## Directions for this task
Below are entries. Pull out all lines containing "number".
____
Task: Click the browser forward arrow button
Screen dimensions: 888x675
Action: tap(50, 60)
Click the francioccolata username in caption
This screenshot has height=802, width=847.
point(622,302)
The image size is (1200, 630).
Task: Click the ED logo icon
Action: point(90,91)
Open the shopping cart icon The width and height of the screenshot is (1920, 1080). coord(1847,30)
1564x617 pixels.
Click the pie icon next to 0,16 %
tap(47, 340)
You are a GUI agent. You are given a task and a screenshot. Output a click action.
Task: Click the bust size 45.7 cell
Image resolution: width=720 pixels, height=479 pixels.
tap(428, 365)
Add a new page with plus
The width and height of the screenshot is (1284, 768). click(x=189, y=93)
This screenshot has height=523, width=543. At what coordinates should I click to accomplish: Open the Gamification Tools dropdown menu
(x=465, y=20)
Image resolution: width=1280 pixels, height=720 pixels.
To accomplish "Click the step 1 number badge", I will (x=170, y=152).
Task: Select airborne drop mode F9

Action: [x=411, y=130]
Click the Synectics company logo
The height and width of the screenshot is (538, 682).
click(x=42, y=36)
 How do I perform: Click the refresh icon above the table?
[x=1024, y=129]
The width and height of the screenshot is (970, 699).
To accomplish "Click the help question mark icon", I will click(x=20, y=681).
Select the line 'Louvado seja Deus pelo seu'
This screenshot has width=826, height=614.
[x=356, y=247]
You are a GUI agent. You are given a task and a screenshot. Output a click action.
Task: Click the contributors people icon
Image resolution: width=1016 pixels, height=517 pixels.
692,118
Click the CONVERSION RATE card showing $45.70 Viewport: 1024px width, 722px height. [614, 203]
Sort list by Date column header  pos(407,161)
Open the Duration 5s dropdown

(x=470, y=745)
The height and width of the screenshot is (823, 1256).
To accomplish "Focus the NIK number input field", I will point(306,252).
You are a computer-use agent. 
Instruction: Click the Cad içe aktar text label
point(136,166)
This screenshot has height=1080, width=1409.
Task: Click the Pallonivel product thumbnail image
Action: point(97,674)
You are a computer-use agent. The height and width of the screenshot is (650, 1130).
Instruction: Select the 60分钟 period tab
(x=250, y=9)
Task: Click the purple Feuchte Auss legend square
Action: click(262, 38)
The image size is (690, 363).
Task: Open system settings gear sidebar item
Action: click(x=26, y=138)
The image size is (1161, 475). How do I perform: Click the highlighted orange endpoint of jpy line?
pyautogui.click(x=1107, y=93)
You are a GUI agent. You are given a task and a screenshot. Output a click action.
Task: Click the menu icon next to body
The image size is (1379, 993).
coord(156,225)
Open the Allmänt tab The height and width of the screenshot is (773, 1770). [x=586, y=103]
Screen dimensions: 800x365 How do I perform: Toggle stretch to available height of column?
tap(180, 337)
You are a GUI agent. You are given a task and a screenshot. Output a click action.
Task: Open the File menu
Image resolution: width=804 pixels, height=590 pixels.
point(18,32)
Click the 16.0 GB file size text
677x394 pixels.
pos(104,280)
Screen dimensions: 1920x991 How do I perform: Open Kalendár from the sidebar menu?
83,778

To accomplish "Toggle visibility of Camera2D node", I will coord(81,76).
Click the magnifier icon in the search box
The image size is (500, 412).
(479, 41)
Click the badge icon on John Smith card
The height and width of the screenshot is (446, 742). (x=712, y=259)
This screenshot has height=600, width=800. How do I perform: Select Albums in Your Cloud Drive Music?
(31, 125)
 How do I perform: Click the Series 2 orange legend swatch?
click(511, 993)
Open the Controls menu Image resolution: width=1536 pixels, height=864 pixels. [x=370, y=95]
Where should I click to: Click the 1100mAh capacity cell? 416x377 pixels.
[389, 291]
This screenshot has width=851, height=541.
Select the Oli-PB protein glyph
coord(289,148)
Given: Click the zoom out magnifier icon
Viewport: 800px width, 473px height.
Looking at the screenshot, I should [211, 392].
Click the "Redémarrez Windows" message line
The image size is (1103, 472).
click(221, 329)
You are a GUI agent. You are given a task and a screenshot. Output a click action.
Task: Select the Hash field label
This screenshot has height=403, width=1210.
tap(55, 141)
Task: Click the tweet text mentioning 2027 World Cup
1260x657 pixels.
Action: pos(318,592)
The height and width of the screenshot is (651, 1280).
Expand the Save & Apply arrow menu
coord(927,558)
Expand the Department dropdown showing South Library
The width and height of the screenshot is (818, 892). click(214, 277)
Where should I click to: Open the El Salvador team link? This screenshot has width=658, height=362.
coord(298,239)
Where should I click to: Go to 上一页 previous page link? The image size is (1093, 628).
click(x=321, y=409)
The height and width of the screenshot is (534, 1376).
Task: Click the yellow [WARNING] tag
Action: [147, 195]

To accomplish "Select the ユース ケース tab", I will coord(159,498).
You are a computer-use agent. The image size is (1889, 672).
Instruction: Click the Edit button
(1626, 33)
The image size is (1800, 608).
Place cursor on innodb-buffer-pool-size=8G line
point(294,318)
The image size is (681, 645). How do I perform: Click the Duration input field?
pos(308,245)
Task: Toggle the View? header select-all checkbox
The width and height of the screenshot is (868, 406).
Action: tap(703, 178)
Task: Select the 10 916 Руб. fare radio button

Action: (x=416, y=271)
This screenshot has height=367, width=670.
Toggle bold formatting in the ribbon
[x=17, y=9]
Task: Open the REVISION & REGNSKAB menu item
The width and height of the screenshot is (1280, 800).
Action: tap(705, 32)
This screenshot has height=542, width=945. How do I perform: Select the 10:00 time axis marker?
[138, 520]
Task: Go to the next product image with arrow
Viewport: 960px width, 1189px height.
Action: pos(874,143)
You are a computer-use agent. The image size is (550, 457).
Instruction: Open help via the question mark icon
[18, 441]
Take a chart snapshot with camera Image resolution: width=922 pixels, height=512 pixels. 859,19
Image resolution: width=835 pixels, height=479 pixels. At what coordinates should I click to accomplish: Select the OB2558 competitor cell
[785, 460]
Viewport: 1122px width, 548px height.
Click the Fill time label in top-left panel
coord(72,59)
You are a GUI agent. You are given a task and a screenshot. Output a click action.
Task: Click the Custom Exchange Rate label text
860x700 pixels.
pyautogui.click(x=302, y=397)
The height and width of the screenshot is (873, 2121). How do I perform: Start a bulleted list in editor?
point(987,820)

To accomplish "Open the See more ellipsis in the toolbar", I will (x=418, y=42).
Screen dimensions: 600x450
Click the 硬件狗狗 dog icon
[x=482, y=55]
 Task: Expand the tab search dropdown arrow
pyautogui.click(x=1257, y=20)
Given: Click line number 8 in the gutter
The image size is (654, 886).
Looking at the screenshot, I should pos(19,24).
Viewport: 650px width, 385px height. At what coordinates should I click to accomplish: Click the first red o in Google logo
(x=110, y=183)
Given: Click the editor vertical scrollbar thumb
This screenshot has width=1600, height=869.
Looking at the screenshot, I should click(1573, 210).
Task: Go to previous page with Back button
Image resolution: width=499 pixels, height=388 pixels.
____
## Your response
To accomplish "Click the step 1 number badge", I will (x=170, y=152).
To accomplish "Focus the NIK number input field", I will point(306,252).
Given: Click line number 8 in the gutter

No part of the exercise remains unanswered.